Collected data

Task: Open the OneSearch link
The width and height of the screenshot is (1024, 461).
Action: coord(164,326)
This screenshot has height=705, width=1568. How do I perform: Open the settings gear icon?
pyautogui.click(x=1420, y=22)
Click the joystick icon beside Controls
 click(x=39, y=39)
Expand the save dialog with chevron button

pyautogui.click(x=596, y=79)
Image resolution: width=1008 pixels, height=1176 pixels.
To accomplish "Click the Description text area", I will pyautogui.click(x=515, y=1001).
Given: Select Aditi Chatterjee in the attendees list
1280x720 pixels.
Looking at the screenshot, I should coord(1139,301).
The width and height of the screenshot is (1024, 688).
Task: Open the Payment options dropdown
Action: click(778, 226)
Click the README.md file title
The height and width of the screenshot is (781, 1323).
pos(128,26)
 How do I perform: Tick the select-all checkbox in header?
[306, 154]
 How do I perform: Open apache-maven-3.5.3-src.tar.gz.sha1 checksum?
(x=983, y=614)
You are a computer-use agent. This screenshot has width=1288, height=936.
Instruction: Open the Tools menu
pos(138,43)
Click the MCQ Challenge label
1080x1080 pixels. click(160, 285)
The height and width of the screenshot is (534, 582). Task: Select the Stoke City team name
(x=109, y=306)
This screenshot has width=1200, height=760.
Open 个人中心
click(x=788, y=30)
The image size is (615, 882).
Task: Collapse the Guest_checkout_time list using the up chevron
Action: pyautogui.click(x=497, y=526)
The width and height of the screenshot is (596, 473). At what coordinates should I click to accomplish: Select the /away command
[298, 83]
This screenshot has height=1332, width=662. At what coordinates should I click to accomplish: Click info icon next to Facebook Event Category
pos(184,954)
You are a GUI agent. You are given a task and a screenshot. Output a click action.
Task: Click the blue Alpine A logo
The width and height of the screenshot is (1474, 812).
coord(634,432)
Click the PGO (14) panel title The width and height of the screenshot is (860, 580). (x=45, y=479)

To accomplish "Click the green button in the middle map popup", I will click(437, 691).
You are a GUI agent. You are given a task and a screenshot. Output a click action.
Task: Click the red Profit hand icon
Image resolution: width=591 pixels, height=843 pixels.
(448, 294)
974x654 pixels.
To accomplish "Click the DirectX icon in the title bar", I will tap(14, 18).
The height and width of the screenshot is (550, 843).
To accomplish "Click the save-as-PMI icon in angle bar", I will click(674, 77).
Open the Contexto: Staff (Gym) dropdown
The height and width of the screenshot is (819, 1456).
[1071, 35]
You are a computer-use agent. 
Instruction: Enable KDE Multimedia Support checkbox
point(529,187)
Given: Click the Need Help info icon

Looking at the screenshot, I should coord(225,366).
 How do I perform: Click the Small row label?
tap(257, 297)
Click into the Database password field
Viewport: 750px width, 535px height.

Exercise requirements:
Using the entries, return every line where the word "agent" can be found.

Finished exercise:
You are a computer-use agent. This screenshot has width=1288, height=936.
You are a GUI agent. You are given a task and a screenshot. Output a click action.
You are a GUI agent. You are given a task and a screenshot. Output a click action.
You are a computer-use agent. 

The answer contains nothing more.